#### Work to be completed:
Exactly the lines from the one containing "The image size is (958, 516)." through the final line of the data are to be written out again, with nothing added.

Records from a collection
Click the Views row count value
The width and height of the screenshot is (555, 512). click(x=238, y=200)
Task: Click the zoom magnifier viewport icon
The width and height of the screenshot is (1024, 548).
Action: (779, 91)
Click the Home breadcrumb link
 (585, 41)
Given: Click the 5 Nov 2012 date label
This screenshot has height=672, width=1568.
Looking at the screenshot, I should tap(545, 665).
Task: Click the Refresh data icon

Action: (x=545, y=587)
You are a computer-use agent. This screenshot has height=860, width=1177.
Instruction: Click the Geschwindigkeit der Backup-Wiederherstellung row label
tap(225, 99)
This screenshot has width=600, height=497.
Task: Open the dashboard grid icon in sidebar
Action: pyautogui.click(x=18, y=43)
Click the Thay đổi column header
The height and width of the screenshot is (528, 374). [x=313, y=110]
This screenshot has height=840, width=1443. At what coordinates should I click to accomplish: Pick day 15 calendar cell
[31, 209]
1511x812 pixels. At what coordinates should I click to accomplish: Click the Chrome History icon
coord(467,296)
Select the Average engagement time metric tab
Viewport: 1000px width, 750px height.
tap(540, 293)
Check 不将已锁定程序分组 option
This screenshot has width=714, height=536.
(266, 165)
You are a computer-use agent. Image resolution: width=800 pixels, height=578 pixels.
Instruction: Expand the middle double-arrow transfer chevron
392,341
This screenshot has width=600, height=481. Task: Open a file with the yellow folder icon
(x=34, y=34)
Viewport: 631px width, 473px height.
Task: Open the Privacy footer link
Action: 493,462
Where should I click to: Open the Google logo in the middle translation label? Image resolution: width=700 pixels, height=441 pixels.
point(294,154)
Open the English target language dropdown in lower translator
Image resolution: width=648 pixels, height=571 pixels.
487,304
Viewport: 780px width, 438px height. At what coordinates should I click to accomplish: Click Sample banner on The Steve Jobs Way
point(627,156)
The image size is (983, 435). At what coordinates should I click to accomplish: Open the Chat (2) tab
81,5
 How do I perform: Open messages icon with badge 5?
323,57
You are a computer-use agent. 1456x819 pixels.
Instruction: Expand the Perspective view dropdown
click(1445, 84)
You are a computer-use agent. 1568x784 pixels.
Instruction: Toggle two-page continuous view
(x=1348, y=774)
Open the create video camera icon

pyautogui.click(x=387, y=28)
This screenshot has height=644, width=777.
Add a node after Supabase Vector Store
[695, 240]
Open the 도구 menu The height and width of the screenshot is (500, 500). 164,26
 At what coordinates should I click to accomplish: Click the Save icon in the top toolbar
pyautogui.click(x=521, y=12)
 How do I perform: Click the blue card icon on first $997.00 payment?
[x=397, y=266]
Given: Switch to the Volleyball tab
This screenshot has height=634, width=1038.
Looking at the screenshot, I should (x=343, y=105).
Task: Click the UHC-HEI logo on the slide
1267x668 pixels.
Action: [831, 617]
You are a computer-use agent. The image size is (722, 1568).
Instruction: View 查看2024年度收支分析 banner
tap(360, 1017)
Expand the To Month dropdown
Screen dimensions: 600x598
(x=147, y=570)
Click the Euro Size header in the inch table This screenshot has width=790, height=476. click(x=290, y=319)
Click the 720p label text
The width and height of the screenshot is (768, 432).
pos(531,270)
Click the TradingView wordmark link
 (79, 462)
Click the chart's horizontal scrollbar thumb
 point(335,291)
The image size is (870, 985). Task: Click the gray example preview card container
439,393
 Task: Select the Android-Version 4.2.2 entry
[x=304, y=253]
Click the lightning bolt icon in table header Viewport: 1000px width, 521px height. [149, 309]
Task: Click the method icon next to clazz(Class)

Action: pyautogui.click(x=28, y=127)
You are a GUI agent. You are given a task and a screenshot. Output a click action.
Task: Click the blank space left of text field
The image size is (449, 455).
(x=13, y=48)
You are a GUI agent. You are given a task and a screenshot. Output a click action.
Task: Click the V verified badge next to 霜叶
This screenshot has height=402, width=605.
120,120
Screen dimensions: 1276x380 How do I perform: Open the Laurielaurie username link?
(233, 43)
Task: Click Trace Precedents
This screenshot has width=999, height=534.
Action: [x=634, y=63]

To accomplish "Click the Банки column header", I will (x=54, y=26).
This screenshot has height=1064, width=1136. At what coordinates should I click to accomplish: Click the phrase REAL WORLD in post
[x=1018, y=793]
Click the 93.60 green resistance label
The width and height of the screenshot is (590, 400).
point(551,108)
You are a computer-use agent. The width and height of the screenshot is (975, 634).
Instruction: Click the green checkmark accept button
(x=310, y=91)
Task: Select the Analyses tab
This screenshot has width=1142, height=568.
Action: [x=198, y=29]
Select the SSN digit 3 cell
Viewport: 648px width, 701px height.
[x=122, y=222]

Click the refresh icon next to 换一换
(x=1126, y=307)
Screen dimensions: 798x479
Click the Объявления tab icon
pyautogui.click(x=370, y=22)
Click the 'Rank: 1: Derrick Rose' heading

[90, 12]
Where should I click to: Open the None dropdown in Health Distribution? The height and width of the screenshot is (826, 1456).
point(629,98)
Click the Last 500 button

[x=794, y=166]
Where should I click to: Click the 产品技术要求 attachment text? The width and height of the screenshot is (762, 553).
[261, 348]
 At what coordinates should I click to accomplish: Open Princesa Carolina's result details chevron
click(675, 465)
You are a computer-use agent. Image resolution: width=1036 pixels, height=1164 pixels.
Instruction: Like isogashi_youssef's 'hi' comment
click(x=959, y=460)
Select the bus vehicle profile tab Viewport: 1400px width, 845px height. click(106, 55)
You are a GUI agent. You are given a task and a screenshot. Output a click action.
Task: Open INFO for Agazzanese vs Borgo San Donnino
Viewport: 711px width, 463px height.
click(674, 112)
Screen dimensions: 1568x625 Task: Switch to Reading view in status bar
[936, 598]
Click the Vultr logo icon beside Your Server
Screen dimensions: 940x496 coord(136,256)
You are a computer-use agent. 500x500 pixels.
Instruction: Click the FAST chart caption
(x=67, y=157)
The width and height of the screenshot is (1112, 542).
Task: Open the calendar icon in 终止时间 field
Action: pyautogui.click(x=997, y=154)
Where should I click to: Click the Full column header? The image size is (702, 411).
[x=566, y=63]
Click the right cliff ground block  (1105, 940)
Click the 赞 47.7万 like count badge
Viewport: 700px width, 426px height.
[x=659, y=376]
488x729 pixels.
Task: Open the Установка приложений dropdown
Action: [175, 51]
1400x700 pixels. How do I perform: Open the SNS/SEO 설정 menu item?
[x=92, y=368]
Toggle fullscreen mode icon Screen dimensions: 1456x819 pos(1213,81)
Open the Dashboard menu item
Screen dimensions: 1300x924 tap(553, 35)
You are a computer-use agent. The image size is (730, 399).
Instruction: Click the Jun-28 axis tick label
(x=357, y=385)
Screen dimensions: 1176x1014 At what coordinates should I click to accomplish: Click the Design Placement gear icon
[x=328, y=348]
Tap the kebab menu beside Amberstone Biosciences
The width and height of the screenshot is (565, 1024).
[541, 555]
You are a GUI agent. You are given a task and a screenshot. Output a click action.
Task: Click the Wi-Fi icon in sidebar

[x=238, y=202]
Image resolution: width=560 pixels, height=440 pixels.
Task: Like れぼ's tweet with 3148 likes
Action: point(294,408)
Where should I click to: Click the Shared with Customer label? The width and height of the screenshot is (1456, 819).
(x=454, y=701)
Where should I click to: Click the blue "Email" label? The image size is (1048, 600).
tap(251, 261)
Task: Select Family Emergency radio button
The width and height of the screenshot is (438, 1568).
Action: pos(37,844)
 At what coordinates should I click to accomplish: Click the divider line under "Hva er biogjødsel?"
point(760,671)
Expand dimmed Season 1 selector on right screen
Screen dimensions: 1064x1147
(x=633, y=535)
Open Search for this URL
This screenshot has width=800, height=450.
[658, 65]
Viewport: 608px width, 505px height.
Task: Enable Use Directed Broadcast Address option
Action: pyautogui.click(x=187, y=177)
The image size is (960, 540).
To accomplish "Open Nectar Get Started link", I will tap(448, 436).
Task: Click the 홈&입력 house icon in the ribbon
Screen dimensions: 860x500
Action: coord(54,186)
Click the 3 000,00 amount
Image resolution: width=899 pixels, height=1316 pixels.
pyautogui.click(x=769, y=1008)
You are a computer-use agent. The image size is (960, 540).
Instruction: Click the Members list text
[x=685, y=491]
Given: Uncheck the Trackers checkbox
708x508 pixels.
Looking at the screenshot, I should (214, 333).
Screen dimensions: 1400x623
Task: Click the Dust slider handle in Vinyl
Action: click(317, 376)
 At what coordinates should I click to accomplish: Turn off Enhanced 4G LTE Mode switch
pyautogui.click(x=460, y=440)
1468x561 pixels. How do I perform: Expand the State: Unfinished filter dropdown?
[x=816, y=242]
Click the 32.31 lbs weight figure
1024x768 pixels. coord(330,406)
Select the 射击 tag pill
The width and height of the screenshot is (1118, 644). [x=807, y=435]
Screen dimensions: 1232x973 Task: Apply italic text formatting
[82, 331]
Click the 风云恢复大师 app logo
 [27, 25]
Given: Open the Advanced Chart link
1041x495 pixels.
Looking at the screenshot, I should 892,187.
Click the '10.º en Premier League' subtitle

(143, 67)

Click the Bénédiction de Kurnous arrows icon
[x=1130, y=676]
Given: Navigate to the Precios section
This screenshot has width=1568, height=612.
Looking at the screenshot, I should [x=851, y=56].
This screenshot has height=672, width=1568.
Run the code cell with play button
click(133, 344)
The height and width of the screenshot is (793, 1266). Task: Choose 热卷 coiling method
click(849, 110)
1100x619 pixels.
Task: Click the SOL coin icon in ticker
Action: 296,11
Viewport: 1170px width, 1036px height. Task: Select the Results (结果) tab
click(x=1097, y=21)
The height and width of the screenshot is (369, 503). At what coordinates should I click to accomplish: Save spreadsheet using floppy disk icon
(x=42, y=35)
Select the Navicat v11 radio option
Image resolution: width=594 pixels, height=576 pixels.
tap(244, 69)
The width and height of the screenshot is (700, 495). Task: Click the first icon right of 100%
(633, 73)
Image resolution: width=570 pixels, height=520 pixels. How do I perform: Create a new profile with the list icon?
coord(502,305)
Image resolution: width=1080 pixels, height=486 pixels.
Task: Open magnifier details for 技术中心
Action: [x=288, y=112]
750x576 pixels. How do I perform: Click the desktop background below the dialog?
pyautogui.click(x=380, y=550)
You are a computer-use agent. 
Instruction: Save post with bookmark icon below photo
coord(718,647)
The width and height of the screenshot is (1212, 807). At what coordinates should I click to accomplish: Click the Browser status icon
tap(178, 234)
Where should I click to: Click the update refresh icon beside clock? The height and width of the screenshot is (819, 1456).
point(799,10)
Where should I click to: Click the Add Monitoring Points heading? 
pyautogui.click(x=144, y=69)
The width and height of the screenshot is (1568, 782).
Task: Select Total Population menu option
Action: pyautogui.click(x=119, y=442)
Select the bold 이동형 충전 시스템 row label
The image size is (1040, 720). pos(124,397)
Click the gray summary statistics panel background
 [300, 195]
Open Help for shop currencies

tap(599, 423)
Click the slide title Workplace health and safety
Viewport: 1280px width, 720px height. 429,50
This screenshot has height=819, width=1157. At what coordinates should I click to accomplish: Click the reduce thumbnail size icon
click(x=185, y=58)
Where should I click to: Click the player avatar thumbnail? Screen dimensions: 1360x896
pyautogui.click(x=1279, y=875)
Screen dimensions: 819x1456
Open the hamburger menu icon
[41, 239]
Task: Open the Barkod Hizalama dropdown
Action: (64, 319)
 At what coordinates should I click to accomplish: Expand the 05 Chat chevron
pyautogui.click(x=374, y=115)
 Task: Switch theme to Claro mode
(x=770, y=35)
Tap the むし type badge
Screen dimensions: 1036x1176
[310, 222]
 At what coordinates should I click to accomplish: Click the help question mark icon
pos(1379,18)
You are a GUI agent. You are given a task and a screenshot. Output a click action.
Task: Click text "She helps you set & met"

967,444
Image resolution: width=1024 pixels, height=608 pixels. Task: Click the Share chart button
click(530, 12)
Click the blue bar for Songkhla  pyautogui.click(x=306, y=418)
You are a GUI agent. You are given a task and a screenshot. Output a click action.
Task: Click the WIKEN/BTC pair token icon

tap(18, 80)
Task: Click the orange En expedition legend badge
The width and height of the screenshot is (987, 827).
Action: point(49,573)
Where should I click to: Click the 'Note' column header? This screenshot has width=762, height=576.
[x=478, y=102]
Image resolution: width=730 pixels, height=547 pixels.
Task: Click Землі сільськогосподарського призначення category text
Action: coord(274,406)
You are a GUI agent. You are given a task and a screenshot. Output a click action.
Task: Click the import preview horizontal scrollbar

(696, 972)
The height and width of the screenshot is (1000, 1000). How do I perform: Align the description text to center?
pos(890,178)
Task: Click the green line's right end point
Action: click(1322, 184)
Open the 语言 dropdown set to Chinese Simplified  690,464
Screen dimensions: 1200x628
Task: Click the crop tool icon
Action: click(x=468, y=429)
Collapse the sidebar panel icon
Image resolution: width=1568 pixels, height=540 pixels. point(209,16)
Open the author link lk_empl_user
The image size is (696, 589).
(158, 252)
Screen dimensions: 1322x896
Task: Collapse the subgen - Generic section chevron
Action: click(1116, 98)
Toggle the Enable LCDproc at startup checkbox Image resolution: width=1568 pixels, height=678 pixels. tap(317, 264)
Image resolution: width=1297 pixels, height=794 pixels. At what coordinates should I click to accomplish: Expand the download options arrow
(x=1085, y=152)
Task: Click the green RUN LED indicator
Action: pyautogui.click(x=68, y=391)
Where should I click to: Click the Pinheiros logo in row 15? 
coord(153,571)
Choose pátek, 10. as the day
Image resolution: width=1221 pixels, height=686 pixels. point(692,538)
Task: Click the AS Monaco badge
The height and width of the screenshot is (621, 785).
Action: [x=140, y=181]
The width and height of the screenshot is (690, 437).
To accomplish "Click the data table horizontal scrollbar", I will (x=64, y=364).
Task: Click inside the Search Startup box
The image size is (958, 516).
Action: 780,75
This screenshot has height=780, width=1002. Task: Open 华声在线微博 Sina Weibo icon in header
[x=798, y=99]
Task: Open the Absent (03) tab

#### Result below:
The image size is (958, 516).
Action: 780,75
This screenshot has height=780, width=1002. Task: Open 华声在线微博 Sina Weibo icon in header
[x=798, y=99]
Task: Open the Absent (03) tab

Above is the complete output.